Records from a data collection
*** Begin section ***
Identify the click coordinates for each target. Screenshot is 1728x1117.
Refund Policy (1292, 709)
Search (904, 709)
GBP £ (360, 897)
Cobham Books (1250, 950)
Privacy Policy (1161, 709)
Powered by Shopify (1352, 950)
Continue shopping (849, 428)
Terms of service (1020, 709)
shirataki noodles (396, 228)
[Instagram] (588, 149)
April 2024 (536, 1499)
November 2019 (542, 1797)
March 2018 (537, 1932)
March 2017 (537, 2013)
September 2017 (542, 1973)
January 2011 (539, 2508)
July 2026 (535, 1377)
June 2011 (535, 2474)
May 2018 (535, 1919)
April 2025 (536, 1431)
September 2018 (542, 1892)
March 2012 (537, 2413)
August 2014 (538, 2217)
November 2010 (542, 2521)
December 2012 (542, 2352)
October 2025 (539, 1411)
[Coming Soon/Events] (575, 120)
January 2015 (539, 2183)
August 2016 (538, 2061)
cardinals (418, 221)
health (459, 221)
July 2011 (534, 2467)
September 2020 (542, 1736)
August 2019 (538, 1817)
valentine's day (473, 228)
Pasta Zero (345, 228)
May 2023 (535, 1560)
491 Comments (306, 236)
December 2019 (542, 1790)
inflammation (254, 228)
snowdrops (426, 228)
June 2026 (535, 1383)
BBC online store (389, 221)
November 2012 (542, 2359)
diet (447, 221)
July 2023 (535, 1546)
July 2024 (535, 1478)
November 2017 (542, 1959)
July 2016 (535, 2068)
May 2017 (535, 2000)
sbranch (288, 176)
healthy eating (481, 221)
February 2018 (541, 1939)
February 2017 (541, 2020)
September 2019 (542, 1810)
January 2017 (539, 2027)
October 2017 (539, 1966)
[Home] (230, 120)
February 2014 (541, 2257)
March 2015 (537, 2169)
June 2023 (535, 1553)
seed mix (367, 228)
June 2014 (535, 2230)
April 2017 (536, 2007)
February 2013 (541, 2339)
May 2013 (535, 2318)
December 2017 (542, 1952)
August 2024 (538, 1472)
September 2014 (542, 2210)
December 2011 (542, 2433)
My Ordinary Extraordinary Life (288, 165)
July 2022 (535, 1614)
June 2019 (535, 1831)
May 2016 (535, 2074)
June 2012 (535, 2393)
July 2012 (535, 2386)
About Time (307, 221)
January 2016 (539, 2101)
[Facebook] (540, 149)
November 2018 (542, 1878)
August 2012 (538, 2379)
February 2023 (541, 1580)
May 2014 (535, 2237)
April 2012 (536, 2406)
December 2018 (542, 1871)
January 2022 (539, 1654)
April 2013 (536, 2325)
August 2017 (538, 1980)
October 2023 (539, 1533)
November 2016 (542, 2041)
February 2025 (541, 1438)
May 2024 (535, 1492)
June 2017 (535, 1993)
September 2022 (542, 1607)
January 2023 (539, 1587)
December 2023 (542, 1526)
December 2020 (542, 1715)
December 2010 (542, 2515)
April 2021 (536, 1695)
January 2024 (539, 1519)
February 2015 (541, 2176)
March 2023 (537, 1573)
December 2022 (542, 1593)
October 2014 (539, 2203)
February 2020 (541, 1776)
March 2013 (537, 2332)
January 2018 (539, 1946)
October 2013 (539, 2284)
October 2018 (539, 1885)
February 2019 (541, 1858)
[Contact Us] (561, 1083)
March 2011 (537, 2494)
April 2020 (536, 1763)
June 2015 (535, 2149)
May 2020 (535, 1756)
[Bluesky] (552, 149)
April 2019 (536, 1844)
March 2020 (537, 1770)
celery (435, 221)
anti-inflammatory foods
*** End section ***
Among the records, count every line where "July" appears. Reply with the total alone.

• _Answer space_
7